Today’s project was to clean out one of my dresser drawers. (I did mention that I pick one small project, didn’t I?)
I began to sort through the items there. This was a drawer that I have not sorted through in quite some time. Some items in this drawer included some old costume jewelry, some lingerie items, this and that.
Lingerie items. Some gotten rid of, some kept, as I work though letting go of that part of myself from back then. The part of me that wore such things, that will no longer even consider wearing these particular items. Enough has changed on my body that they will not fit in the same way. Enough said about that one for this particular day. I am saddened by how I have not appreciated my body through the years, and now it is ever changing. I need to still keep working on appreciating what it is now, how it serves me now, how it gets me around on this earth each day. It is glorious in its imperfections and lumps and bumps earned along the way.
Jewelry items. Some are gifts from well meaning friends that do not exactly fit my style. Some items that were my mother’s, also not my style. Hanging onto them was somehow hanging onto her. But, she is inside my heart, not in a piece of jewelry. Perhaps someone else can enjoy these as I will never wear them.
I think about all the other things that I need to work on letting go of. Boxes of things stored in my garage whose contents I do not even remember. How important can they be if I don’t even remember what is is them?
When I look through all these things, these pieces of my past, I remember. I open up old boxes to find parts of my life past and I let go, much as I open up parts of my past inside me that I need to let go of and release as well. Let go of so that I can step more fully into the present, into now, into this moment.
Some things are parts of my parents’ history that I have tried to carry on for them. It’s time to release those, to release their traumas and history, claim my own and work on releasing that as well, and keep moving forward to live my own unique life.

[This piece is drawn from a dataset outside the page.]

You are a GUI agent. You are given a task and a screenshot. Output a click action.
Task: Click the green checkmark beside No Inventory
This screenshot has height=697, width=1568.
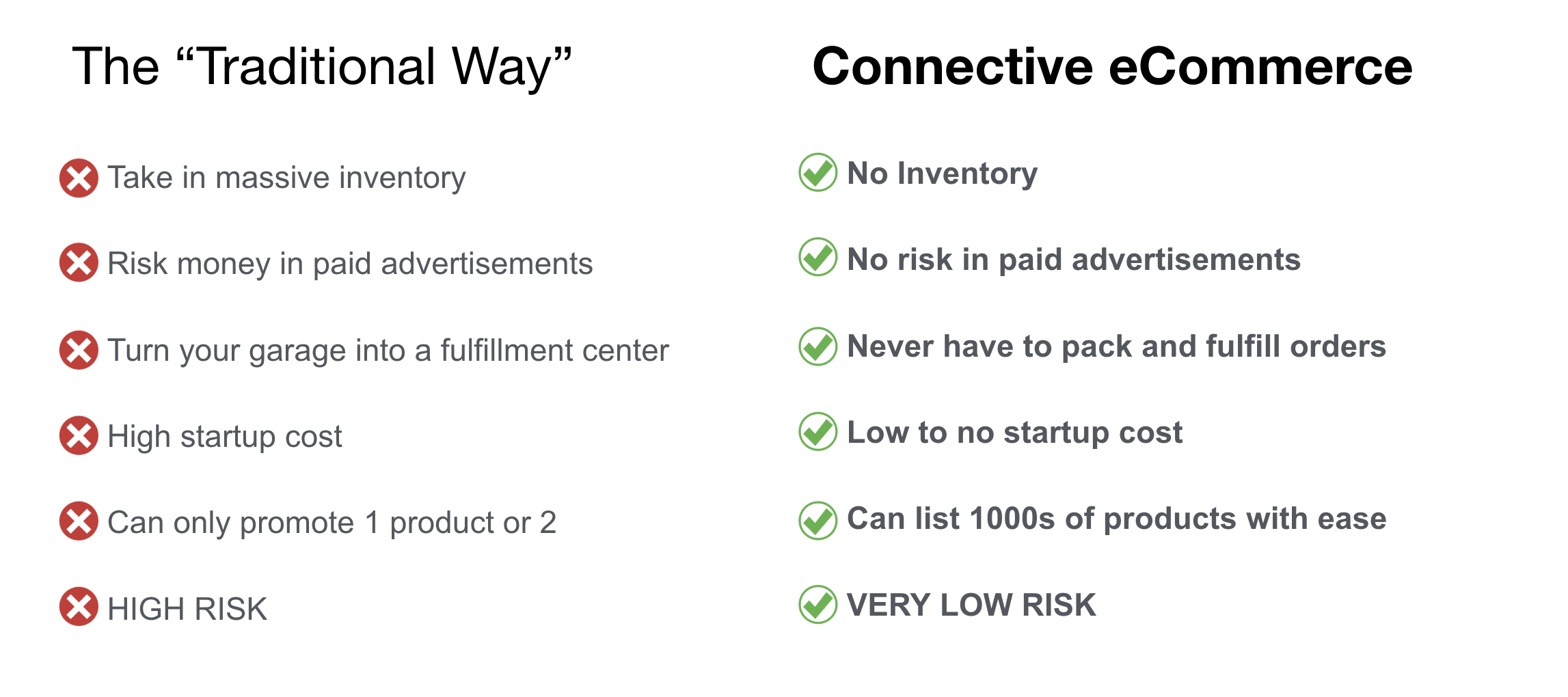[818, 172]

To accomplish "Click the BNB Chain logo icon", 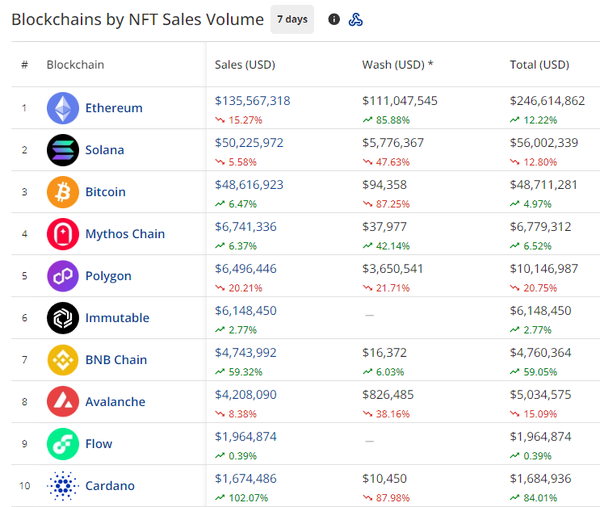I will (63, 360).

I see now why I pick just one small project for each time. It is always more that what it seems to present on the surface. It presents memories, lessons, and opportunities to express gratitude and release and surrender. To surrender what is gone, with gratitude. And embrace what is here and now. And lighten the load of what I am carrying, as I keep walking on this path of aging. There will be a time to let go of everything. Maybe I can start now, so that the remaining trip is lighter and traveling is easier.